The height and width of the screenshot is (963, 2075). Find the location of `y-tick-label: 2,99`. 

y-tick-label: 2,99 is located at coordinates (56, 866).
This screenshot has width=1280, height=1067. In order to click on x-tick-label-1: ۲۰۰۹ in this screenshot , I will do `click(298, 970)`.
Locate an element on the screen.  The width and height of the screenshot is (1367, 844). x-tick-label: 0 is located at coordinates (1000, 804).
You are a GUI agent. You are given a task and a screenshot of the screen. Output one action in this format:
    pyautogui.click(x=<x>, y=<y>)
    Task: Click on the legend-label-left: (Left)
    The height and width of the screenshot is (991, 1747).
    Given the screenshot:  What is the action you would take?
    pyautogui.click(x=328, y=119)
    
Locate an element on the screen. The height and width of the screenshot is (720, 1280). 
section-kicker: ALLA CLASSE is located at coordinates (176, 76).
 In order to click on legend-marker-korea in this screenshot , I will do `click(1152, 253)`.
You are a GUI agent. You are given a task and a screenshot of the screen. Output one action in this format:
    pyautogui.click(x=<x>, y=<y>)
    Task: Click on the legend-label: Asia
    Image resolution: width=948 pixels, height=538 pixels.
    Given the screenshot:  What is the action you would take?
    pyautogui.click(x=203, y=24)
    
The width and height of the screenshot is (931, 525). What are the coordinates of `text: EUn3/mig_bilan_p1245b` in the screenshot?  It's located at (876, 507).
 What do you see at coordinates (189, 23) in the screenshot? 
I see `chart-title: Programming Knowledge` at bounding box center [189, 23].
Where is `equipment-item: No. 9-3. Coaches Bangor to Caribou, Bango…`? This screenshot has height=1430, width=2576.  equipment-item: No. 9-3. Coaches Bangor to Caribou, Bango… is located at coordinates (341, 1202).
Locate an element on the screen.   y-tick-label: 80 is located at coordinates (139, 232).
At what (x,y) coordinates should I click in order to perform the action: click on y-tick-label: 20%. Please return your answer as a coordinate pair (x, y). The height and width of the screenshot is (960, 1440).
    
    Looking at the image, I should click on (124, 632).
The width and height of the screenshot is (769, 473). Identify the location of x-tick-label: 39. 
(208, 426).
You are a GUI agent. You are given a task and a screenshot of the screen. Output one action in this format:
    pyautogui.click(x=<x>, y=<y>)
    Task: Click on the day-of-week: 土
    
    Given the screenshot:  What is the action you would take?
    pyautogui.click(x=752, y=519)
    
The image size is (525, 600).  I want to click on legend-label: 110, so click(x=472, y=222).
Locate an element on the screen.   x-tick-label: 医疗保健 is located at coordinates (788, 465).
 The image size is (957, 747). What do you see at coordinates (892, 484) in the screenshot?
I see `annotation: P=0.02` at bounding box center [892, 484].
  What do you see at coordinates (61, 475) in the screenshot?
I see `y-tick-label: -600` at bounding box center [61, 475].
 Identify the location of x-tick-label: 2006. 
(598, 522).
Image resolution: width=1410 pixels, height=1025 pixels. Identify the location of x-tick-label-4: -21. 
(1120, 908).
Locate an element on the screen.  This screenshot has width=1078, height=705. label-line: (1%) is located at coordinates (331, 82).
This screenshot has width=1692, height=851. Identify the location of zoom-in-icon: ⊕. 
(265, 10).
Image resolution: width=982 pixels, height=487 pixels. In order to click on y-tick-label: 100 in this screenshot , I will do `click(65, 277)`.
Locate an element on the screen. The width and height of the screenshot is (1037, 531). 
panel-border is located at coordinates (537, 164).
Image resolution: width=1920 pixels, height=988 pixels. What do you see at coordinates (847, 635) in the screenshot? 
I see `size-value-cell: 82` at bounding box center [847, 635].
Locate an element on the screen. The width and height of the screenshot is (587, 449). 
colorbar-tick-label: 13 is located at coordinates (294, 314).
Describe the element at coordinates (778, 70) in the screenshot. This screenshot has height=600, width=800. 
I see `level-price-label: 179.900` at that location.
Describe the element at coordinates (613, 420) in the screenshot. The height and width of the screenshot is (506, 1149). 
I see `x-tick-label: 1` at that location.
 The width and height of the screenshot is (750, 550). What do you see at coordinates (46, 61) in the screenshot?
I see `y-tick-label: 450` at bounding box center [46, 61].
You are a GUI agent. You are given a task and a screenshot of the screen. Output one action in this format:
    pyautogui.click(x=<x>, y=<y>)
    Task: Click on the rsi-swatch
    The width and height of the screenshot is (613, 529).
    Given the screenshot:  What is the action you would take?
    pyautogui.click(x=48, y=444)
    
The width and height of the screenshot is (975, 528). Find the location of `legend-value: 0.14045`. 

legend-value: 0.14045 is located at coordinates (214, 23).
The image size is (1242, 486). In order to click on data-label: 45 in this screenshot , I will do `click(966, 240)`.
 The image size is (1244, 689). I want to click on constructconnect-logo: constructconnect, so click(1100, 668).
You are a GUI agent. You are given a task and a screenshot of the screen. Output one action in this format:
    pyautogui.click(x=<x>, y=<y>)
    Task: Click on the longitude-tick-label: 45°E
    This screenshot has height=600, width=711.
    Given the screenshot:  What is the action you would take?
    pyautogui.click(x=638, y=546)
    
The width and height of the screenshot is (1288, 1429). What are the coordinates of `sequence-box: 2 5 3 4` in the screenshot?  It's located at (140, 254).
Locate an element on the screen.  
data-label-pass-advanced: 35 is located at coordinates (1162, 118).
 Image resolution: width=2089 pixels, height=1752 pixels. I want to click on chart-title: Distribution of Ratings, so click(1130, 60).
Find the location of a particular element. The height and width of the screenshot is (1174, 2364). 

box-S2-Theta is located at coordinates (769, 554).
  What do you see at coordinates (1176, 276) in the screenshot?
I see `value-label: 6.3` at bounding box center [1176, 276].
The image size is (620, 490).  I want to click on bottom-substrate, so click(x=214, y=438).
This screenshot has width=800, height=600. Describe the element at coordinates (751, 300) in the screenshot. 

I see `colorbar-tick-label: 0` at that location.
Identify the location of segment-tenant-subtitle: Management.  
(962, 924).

════════════════

▸ **Required action**:
Reproduce all of the lines above verbatim, without altering anything.

▸ **Task output**:
The height and width of the screenshot is (963, 2075). Find the location of `y-tick-label: 2,99`. 

y-tick-label: 2,99 is located at coordinates (56, 866).
This screenshot has width=1280, height=1067. In order to click on x-tick-label-1: ۲۰۰۹ in this screenshot , I will do `click(298, 970)`.
Locate an element on the screen.  The width and height of the screenshot is (1367, 844). x-tick-label: 0 is located at coordinates (1000, 804).
You are a GUI agent. You are given a task and a screenshot of the screen. Output one action in this format:
    pyautogui.click(x=<x>, y=<y>)
    Task: Click on the legend-label-left: (Left)
    The height and width of the screenshot is (991, 1747).
    Given the screenshot:  What is the action you would take?
    pyautogui.click(x=328, y=119)
    
Locate an element on the screen. The height and width of the screenshot is (720, 1280). 
section-kicker: ALLA CLASSE is located at coordinates (176, 76).
 In order to click on legend-marker-korea in this screenshot , I will do `click(1152, 253)`.
You are a GUI agent. You are given a task and a screenshot of the screen. Output one action in this format:
    pyautogui.click(x=<x>, y=<y>)
    Task: Click on the legend-label: Asia
    Image resolution: width=948 pixels, height=538 pixels.
    Given the screenshot:  What is the action you would take?
    pyautogui.click(x=203, y=24)
    
The width and height of the screenshot is (931, 525). What are the coordinates of `text: EUn3/mig_bilan_p1245b` in the screenshot?  It's located at (876, 507).
 What do you see at coordinates (189, 23) in the screenshot? 
I see `chart-title: Programming Knowledge` at bounding box center [189, 23].
Where is `equipment-item: No. 9-3. Coaches Bangor to Caribou, Bango…`? This screenshot has height=1430, width=2576.  equipment-item: No. 9-3. Coaches Bangor to Caribou, Bango… is located at coordinates (341, 1202).
Locate an element on the screen.   y-tick-label: 80 is located at coordinates (139, 232).
At what (x,y) coordinates should I click in order to perform the action: click on y-tick-label: 20%. Please return your answer as a coordinate pair (x, y). The height and width of the screenshot is (960, 1440).
    
    Looking at the image, I should click on (124, 632).
The width and height of the screenshot is (769, 473). Identify the location of x-tick-label: 39. 
(208, 426).
You are a GUI agent. You are given a task and a screenshot of the screen. Output one action in this format:
    pyautogui.click(x=<x>, y=<y>)
    Task: Click on the day-of-week: 土
    
    Given the screenshot:  What is the action you would take?
    pyautogui.click(x=752, y=519)
    
The image size is (525, 600).  I want to click on legend-label: 110, so click(x=472, y=222).
Locate an element on the screen.   x-tick-label: 医疗保健 is located at coordinates (788, 465).
 The image size is (957, 747). What do you see at coordinates (892, 484) in the screenshot?
I see `annotation: P=0.02` at bounding box center [892, 484].
  What do you see at coordinates (61, 475) in the screenshot?
I see `y-tick-label: -600` at bounding box center [61, 475].
 Identify the location of x-tick-label: 2006. 
(598, 522).
Image resolution: width=1410 pixels, height=1025 pixels. Identify the location of x-tick-label-4: -21. 
(1120, 908).
Locate an element on the screen.  This screenshot has width=1078, height=705. label-line: (1%) is located at coordinates (331, 82).
This screenshot has width=1692, height=851. Identify the location of zoom-in-icon: ⊕. 
(265, 10).
Image resolution: width=982 pixels, height=487 pixels. In order to click on y-tick-label: 100 in this screenshot , I will do `click(65, 277)`.
Locate an element on the screen. The width and height of the screenshot is (1037, 531). 
panel-border is located at coordinates (537, 164).
Image resolution: width=1920 pixels, height=988 pixels. What do you see at coordinates (847, 635) in the screenshot? 
I see `size-value-cell: 82` at bounding box center [847, 635].
Locate an element on the screen. The width and height of the screenshot is (587, 449). 
colorbar-tick-label: 13 is located at coordinates (294, 314).
Describe the element at coordinates (778, 70) in the screenshot. This screenshot has height=600, width=800. 
I see `level-price-label: 179.900` at that location.
Describe the element at coordinates (613, 420) in the screenshot. The height and width of the screenshot is (506, 1149). 
I see `x-tick-label: 1` at that location.
 The width and height of the screenshot is (750, 550). What do you see at coordinates (46, 61) in the screenshot?
I see `y-tick-label: 450` at bounding box center [46, 61].
You are a GUI agent. You are given a task and a screenshot of the screen. Output one action in this format:
    pyautogui.click(x=<x>, y=<y>)
    Task: Click on the rsi-swatch
    The width and height of the screenshot is (613, 529).
    Given the screenshot:  What is the action you would take?
    pyautogui.click(x=48, y=444)
    
The width and height of the screenshot is (975, 528). Find the location of `legend-value: 0.14045`. 

legend-value: 0.14045 is located at coordinates (214, 23).
The image size is (1242, 486). In order to click on data-label: 45 in this screenshot , I will do `click(966, 240)`.
 The image size is (1244, 689). I want to click on constructconnect-logo: constructconnect, so click(1100, 668).
You are a GUI agent. You are given a task and a screenshot of the screen. Output one action in this format:
    pyautogui.click(x=<x>, y=<y>)
    Task: Click on the longitude-tick-label: 45°E
    This screenshot has height=600, width=711.
    Given the screenshot:  What is the action you would take?
    pyautogui.click(x=638, y=546)
    
The width and height of the screenshot is (1288, 1429). What are the coordinates of `sequence-box: 2 5 3 4` in the screenshot?  It's located at (140, 254).
Locate an element on the screen.  
data-label-pass-advanced: 35 is located at coordinates (1162, 118).
 Image resolution: width=2089 pixels, height=1752 pixels. I want to click on chart-title: Distribution of Ratings, so click(1130, 60).
Find the location of a particular element. The height and width of the screenshot is (1174, 2364). 

box-S2-Theta is located at coordinates (769, 554).
  What do you see at coordinates (1176, 276) in the screenshot?
I see `value-label: 6.3` at bounding box center [1176, 276].
The image size is (620, 490).  I want to click on bottom-substrate, so click(x=214, y=438).
This screenshot has width=800, height=600. Describe the element at coordinates (751, 300) in the screenshot. 

I see `colorbar-tick-label: 0` at that location.
Identify the location of segment-tenant-subtitle: Management.  
(962, 924).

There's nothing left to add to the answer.